The U.S. government continued its push westward. The goal was for the West to be settled by families who would turn the land into profitable farms, ranches, and towns. Government leaders wanted the western half of the United States to resemble the East.
The American Indians watched the changes that were happening around them in dismay. They knew their way of life would never be the same.
The Cherokee, the Chickasaw, the Creek, the Choctaw, and the Seminole tribes lived in the southeastern United States. They were known as the Five Civilized Tribes because they had assimilated in many ways with their white neighbors, including becoming farmers, establishing towns, and learning to read and write. In general, they got along well with the settlers, but that began to change as the demand for land grew.
In 1830 President Andrew Jackson signed the Indian Removal Act, which allowed the federal government to relocate American Indians who lived east of the Mississippi River, including the Five Civilized Tribes. Tribes that signed the government treaties would have to move west of the Mississippi River to an area called Indian Territory. Indian Territory was located in present-day Oklahoma, more than 1,000 miles (1,600 km) from the tribal homelands.
Under the terms of the Indian Removal Act, the tribes were supposed to be allowed to make their own decisions about relocating. The Choctaw and Chickasaw chose to sign treaties and move. The Creek signed a treaty that would allow them to stay in Alabama while giving up a large part of their land to settlers. The Creek soon lost their land to the settlers, and in 1836 they were forced to move west.
While a few members of the Seminole and Cherokee tribes had signed removal treaties, most tribe members wanted to stay and declared the treaties invalid. The Seminoles went to war three times in an effort to keep their land in Florida, but by the early 1840s most had left and moved west.
TRAIL OF TEARS
The Cherokee decided to use the legal system to try to keep their land. In 1831 the tribe sued the state of Georgia. The state had passed a law in 1830 outlawing whites from living on Indian land, which was aimed at white missionaries who were helping the Cherokee. The case went to the U.S. Supreme Court, which ruled in the Cherokees’ favor. But President Andrew Jackson would not enforce the ruling. In 1836 the government gave the Cherokee two years to pack up and leave. Most refused.
In 1838 the government sent in 7,000 soldiers to force the Cherokee to leave. About 15,000 men, women, and children began walking 1,200 miles (1,931 km) from Georgia to Indian Territory. Along the way about 4,000 died of exposure, starvation, and disease. Cherokees still remember it as the Trail of Tears. Recalling the long The Trail of Tears September 20, 2006 walk many years later, former Army Private John G. Burnett wrote:
“Murder is murder and somebody must answer, somebody must explain the streams of blood that flowed in the Indian country in the summer of 1838. Somebody must explain the four thousand silent graves that mark the trail of the Cherokees to their exile. I wish I could forget it all, but the picture of six-hundred and forty-five wagons lumbering over the frozen ground with their Cargo of suffering humanity still lingers in my memory.”2
American Indians who were forced to move west of the Mississippi River likely hoped that they would be allowed to live in peace. But that wasn’t to be.
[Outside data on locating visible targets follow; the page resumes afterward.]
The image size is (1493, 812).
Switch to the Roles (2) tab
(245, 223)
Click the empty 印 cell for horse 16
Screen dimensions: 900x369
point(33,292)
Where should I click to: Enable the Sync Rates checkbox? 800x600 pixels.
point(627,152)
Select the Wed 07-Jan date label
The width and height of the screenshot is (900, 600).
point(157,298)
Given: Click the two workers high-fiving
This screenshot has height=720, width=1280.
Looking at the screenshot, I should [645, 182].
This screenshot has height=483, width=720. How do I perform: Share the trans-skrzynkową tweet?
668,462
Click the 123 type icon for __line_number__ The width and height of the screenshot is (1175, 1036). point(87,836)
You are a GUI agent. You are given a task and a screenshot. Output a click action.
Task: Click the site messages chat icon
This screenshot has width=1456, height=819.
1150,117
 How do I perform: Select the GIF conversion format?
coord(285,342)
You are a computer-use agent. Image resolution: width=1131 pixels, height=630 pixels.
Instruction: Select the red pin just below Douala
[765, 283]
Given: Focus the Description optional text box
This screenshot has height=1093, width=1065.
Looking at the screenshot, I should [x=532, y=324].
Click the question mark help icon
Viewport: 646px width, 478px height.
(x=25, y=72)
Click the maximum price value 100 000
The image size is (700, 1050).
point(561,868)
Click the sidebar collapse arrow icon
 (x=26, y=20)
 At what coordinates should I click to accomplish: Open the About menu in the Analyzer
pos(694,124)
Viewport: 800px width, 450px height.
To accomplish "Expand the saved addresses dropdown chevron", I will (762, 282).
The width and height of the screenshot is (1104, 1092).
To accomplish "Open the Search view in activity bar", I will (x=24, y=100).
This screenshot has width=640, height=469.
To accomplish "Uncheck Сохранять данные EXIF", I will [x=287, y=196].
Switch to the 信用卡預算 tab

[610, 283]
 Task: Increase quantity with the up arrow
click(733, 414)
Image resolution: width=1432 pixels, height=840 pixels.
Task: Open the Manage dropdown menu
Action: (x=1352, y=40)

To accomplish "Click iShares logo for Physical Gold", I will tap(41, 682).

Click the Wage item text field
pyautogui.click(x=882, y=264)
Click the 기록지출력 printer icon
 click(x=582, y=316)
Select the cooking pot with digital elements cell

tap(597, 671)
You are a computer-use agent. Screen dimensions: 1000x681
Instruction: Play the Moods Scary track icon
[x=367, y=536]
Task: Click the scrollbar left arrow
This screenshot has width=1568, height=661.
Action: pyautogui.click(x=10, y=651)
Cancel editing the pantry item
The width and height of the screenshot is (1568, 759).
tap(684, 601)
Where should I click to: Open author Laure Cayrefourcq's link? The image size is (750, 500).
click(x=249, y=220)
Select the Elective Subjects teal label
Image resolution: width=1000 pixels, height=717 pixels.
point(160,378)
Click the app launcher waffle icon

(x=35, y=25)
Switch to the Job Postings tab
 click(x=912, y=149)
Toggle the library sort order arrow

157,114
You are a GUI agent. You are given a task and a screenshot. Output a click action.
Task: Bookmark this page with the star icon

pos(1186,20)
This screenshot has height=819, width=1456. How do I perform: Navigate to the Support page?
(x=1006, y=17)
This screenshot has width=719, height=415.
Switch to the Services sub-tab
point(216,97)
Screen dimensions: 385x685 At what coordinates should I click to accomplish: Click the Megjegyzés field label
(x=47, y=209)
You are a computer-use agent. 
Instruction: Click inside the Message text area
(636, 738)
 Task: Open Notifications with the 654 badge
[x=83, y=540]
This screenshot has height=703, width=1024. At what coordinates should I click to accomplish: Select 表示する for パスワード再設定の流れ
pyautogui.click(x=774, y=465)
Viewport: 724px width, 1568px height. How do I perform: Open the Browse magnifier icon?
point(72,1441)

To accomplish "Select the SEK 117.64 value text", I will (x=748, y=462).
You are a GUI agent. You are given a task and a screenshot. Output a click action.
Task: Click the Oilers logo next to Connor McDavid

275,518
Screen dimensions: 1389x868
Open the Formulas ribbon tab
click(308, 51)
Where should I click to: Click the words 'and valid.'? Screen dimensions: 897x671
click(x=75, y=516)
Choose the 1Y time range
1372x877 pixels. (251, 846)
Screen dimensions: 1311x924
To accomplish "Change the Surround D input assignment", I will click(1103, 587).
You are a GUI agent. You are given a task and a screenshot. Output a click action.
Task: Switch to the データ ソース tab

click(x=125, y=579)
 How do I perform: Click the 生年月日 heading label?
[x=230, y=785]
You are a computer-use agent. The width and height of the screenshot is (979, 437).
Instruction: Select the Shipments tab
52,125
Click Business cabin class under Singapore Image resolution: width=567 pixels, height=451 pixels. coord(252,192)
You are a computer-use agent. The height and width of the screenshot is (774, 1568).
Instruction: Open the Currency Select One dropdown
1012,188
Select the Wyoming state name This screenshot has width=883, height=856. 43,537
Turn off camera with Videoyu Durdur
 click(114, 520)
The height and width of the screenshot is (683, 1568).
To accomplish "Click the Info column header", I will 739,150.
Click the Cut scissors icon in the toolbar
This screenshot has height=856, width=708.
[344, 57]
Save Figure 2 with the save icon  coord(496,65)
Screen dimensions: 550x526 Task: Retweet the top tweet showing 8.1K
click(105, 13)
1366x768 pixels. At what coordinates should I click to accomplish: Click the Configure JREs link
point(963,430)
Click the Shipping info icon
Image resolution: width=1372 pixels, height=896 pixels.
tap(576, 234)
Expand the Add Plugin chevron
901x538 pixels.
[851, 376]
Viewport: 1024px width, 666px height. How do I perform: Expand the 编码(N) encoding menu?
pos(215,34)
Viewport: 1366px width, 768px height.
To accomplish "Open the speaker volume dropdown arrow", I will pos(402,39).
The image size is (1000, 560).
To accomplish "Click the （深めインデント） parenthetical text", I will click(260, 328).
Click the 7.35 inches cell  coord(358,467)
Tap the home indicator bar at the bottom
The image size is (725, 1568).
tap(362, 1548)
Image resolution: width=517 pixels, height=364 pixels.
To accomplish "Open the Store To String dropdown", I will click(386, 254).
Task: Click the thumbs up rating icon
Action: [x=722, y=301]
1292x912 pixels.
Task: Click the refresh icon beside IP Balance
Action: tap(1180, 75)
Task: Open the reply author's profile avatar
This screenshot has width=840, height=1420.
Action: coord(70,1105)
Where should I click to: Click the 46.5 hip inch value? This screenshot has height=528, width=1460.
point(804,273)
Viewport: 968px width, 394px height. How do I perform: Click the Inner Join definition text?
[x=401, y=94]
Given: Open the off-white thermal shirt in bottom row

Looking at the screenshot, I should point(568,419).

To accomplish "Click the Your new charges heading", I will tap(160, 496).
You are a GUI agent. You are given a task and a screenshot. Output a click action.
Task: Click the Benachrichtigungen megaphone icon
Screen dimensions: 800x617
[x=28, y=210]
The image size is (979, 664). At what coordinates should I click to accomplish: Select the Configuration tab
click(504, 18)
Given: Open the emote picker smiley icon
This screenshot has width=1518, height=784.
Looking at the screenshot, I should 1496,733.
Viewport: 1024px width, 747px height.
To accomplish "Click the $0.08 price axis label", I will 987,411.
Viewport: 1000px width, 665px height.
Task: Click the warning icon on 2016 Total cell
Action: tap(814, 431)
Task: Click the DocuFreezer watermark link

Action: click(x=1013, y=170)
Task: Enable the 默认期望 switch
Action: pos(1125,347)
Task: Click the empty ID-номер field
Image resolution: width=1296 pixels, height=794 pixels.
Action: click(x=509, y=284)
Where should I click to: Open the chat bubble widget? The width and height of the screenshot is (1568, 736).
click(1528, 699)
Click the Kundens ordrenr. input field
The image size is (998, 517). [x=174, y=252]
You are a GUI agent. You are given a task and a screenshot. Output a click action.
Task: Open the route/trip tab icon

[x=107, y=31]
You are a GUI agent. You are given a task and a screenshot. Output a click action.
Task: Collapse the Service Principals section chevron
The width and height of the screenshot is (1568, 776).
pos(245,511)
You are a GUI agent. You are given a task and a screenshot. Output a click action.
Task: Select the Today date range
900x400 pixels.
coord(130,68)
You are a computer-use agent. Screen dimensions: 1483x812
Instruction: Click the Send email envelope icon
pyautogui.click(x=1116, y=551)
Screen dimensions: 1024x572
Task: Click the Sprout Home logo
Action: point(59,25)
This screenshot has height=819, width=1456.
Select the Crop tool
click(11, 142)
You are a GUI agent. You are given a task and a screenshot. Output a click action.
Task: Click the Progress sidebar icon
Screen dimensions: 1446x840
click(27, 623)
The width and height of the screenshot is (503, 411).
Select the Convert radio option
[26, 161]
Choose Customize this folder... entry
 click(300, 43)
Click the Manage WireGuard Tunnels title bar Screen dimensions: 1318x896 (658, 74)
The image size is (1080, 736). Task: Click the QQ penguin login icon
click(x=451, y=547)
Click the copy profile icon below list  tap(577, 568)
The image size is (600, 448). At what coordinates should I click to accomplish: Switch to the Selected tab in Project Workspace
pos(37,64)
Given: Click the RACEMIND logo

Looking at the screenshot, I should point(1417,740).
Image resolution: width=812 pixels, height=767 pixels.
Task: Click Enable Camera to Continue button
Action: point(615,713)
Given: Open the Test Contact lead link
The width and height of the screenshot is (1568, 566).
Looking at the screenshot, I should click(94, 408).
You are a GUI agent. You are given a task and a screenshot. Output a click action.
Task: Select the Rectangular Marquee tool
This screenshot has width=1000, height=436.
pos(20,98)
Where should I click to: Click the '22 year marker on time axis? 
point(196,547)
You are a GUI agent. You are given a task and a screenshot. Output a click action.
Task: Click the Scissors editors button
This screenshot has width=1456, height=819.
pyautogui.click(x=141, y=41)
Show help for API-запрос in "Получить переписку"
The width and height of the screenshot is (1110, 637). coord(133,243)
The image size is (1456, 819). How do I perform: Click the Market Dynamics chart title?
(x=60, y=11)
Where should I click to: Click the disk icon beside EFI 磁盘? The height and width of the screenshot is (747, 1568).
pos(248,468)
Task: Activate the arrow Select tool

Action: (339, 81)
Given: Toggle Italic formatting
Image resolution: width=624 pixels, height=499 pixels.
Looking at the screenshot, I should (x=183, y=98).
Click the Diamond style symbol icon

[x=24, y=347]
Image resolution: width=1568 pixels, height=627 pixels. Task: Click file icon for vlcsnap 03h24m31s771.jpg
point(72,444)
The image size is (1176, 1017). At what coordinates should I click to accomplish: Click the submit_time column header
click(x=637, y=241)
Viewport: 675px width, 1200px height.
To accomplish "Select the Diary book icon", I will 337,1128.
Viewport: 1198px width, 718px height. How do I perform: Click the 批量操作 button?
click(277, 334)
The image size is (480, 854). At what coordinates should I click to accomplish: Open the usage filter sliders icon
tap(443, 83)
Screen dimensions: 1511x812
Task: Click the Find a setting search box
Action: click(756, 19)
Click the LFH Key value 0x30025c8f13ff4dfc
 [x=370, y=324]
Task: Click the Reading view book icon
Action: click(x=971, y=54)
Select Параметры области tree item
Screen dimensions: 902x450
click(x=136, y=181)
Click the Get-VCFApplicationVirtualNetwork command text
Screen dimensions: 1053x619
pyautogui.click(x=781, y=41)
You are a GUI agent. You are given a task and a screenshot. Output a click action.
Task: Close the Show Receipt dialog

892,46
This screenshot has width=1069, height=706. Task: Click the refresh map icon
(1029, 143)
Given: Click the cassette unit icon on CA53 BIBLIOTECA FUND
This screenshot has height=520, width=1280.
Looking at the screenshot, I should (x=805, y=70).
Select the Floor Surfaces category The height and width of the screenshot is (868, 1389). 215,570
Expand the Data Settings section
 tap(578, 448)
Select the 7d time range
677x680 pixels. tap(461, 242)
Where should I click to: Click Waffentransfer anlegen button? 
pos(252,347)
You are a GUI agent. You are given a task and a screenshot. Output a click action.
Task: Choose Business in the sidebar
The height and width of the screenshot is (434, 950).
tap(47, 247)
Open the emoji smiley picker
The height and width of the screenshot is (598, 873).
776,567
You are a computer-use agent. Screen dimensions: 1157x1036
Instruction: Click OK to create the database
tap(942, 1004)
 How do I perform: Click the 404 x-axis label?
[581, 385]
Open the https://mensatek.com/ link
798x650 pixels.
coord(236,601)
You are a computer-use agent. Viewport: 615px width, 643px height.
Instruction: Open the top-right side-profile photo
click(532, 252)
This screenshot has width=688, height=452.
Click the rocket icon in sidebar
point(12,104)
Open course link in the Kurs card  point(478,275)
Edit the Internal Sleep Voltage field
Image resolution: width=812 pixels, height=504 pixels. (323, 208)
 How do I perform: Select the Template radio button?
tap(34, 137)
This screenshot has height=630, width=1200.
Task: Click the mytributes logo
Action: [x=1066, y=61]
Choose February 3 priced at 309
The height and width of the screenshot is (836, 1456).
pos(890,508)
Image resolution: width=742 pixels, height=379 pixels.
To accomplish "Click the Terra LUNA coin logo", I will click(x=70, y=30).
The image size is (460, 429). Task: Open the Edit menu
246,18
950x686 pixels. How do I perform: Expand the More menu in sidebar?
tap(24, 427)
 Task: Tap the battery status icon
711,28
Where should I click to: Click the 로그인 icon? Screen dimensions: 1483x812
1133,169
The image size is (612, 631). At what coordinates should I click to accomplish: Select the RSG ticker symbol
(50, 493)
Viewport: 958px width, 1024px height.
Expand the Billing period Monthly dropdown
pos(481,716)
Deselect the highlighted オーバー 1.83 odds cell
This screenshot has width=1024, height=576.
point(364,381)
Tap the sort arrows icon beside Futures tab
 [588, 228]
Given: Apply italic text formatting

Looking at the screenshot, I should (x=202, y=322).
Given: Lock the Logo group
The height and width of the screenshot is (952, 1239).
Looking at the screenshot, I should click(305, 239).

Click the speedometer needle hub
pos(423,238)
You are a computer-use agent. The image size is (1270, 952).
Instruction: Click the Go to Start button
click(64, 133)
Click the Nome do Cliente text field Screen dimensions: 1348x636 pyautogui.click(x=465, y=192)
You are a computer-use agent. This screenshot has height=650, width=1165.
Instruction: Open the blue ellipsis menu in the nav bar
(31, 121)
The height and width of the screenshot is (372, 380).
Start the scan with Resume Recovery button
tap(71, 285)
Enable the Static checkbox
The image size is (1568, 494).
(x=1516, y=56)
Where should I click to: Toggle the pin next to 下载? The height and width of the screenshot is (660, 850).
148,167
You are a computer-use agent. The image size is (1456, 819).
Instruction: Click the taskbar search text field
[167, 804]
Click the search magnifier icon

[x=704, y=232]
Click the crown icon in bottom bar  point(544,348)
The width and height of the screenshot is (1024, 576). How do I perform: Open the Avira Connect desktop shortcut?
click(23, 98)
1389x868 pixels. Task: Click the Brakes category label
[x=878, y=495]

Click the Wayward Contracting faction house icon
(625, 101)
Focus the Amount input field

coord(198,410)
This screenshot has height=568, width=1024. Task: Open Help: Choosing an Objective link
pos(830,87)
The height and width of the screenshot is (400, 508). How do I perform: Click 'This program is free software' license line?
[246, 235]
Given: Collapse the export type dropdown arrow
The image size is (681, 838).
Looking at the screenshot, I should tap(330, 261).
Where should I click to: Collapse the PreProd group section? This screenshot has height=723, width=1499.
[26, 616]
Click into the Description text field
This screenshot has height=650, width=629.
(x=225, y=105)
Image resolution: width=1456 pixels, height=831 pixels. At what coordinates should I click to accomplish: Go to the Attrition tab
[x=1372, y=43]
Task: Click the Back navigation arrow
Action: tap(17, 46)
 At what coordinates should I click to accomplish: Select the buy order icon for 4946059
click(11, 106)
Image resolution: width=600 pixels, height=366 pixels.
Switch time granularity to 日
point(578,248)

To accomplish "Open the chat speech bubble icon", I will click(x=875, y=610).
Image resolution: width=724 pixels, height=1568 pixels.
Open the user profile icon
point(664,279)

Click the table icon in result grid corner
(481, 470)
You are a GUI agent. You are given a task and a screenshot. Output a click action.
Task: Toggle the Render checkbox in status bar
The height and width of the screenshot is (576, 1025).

American Indians had good reason to fear the settlers, who brought deadly diseases with them as they moved west. Since they had never been exposed to the germs that caused measles, cholera, and smallpox, the Indians didn’t have any immunity. An outbreak of smallpox in 1837 almost wiped out the Mandan tribe of North Dakota. The Lakota and the Cheyenne tribes of the Great Plains suffered many deaths from an outbreak of cholera in the late 1840s.
Many Americans supported the idea of Manifest Destiny—the belief that white Americans were meant to own all of the land from coast to coast because that is what God wanted. They saw nothing wrong with taking any land they wanted, even land occupied by American Indians. As the white population slowly inched its way west, Indians had to either fight to hold onto their land or leave.
Fighting among Indian tribes over territory or other issues was not unusual. The lack of unity among the tribes weakened the Indians as they fought westward expansion. Another advantage for the Army and the settlers was that almost everyone spoke the same language—English—while the Indians didn’t. With various tribes living all over the country, gaps in communication made coming together as a united force against the settlers and the Army almost impossible.
Their fighting methods also hampered the American Indian tribes. Depending on the tribe, Indian warriors were skilled fighters with knives, lances, and bows and arrows. The Indians believed that the closer you were to your enemy, the greater and more honorable the victory. The soldiers and the settlers fought back with guns, which were deadly at long distances.
When Indians did choose to fight, they often fought alone or in small groups. They attacked settlers on their way west or single families on their homesteads, stealing horses and burning down houses, farms, and crops. Fear of Indian attacks—and of Indians—grew among the settlers.